#### ASSIGNMENT
For the entries below, say how many lines hold the word "screenshot", with the number as the only reply.

#### RECORDS FOR THE TASK
"""
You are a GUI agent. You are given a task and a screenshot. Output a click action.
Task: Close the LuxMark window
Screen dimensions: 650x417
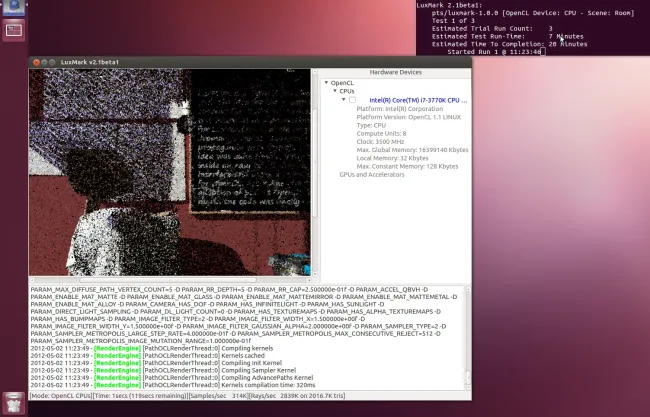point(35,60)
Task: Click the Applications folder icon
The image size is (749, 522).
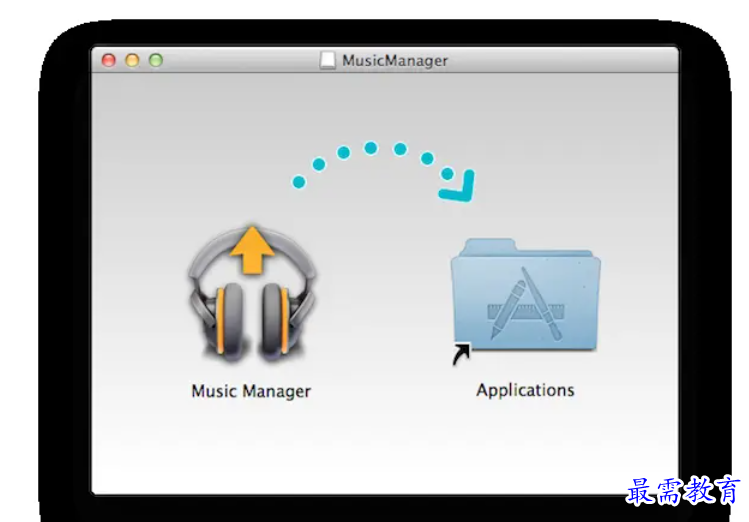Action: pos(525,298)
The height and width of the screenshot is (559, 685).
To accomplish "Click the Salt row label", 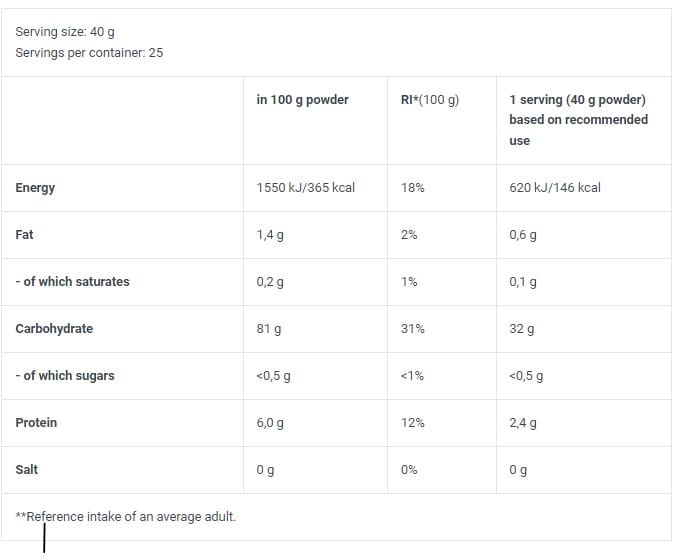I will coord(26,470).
"""
"""
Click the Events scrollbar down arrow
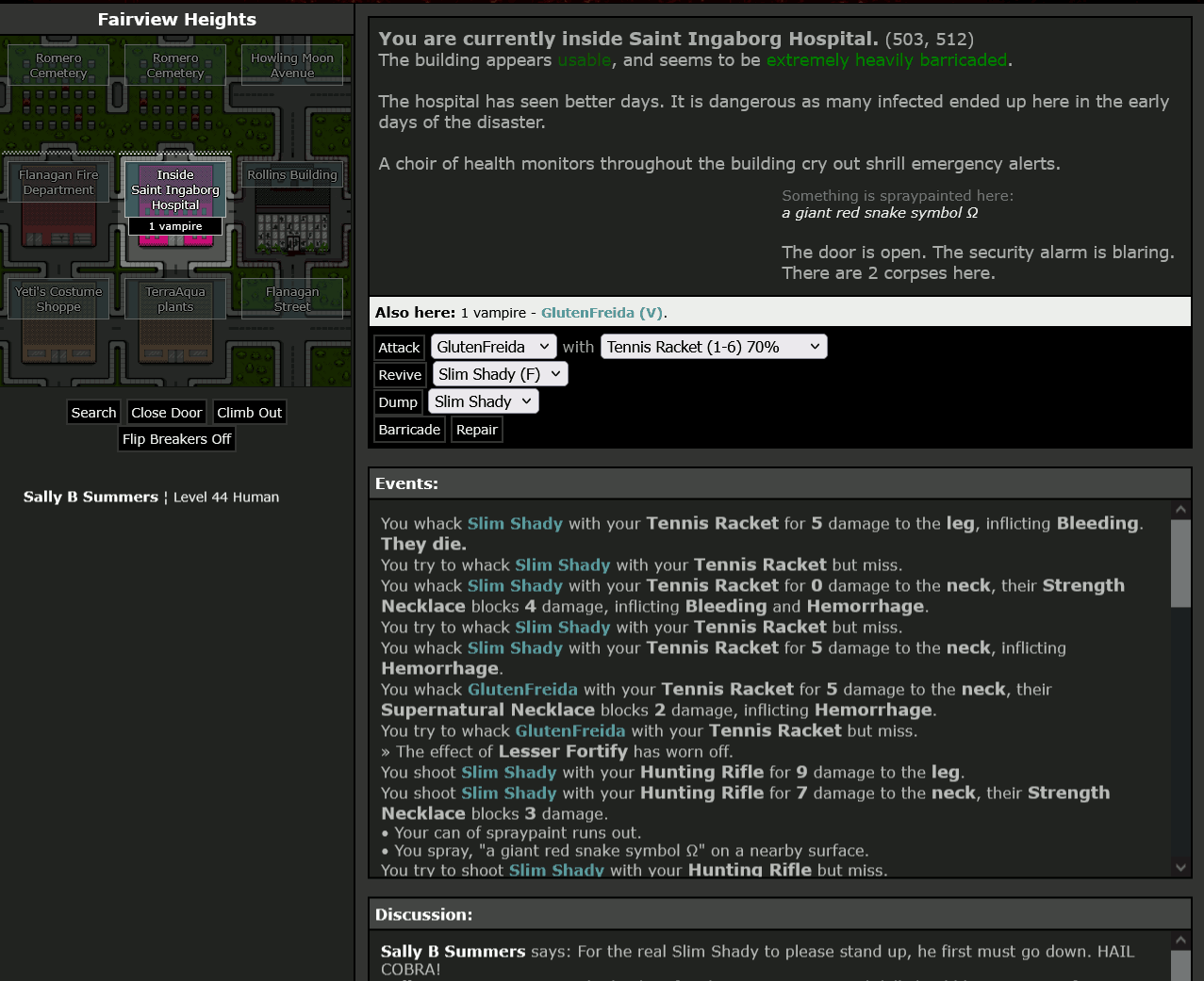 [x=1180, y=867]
"""
#### RESULT FOR THIS TASK
2